Lorsque notre association Acrimed fut créée en 1996, nos combats étaient précurseurs. Critiquer les dérives médiatiques. Combattre l’appropriation des médias par les capitalistes. Dénoncer les mensonges d’État relayés par la presse inféodée aux gouvernements et aux intérêts militaires. S’attaquer à la « circulation circulaire de la désinformation ». Défendre la réappropriation démocratique des médias. Soutenir les journalistes face aux directions autoritaires. Proposer des outils pour reconstruire la presse. Et s’élever contre toutes les formes de censure.

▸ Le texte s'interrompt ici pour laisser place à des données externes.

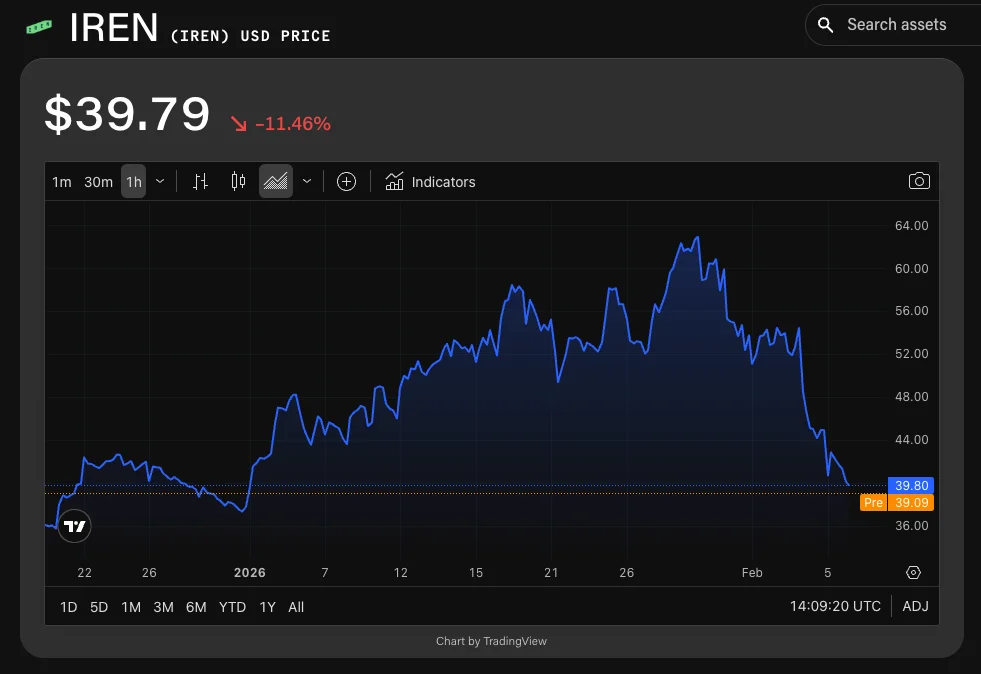Toggle ADJ adjusted data setting

coord(915,606)
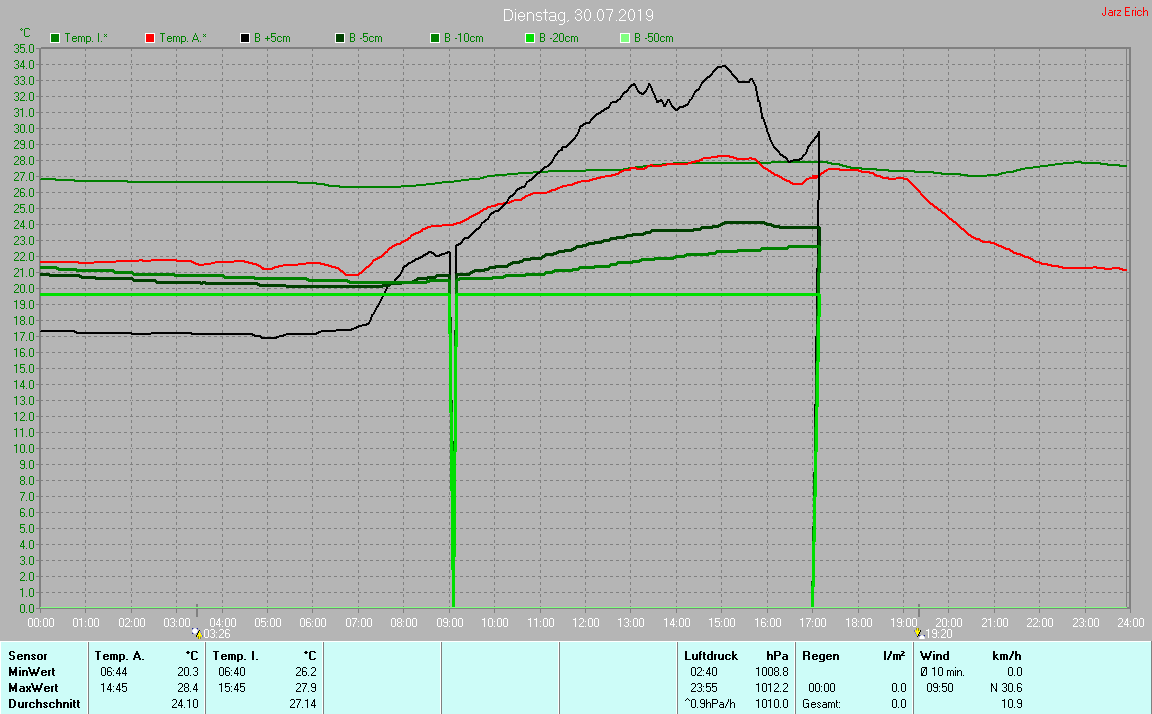This screenshot has height=714, width=1152.
Task: Click the B -5cm legend square
Action: point(340,38)
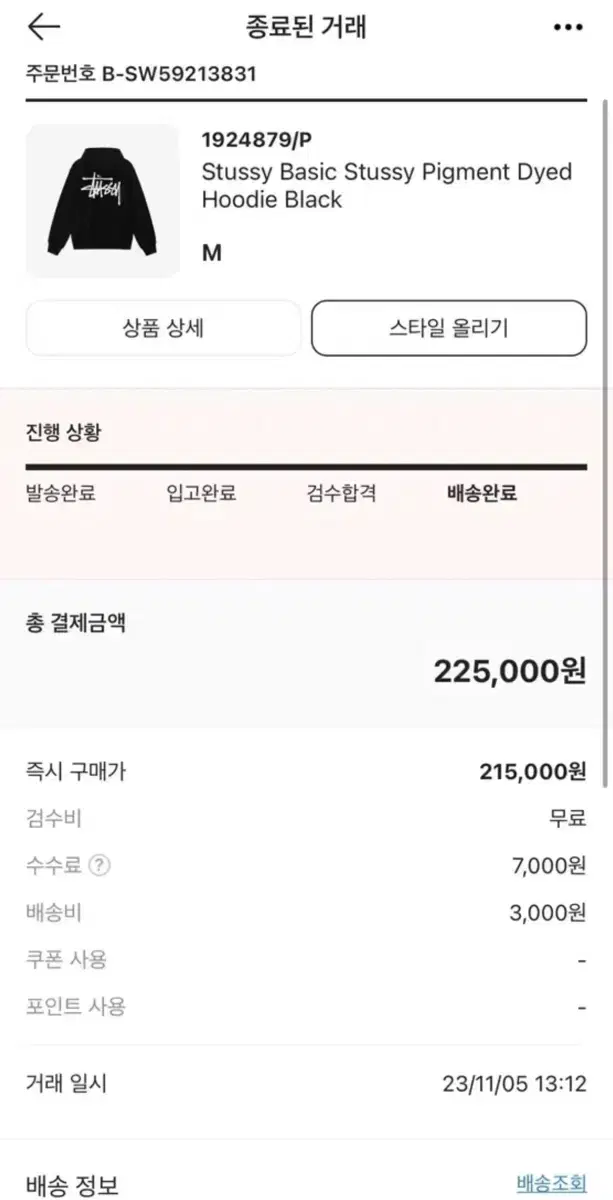Open the Stussy hoodie product thumbnail
The width and height of the screenshot is (613, 1200).
(x=102, y=201)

Agir. Critiquer. Proposer.
Et pour nous, l’évidence première était la défense de la liberté d’expression et de la liberté de la presse. Toujours. Le droit à la caricature, naturellement ; et à sa critique, inlassablement.
Comme en 2015, nous aurions aimé ne jamais avoir à le rappeler.
Un enseignant, Samuel Paty, qui avait montré des caricatures à ses élèves, a été assassiné par un intégriste islamiste. Encore une fois, un homme est mort, cinq ans après les attentats contre Charlie Hebdo. Nos pensées vont vers ce professeur, ses proches, ses collègues, ses élèves. Et aussi vers les journalistes et les dessinateurs qui, en France et partout dans le monde, ont péri pour avoir fait usage de leur liberté d’expression et pour avoir voulu informer.
Cet acte ignoble, et l’émotion qu’il a légitimement suscitée, ont été accompagnés de graves dérives médiatiques. Recherche obsessionnelle de boucs émissaires, stigmatisation des musulmans, déluge de fausses nouvelles ou d’informations non vérifiées, course aux « scoops », piétinement du pluralisme, mise en scène de « débats » où le commentaire hystérique prime sur la réflexion, surenchère sécuritaire et prescription de mesures liberticides, débats irresponsables sur de possibles renoncements provisoires ou partiels à l’État de droit…
L’instrumentalisation d’un drame ajoute du malheur au malheur. Ce contexte grave nous appelle à redoubler d’efforts dans notre critique des médias, et dans notre lutte contre toutes les menaces à la liberté d’expression.
Pour Acrimed, le combat continue. Et le travail est immense.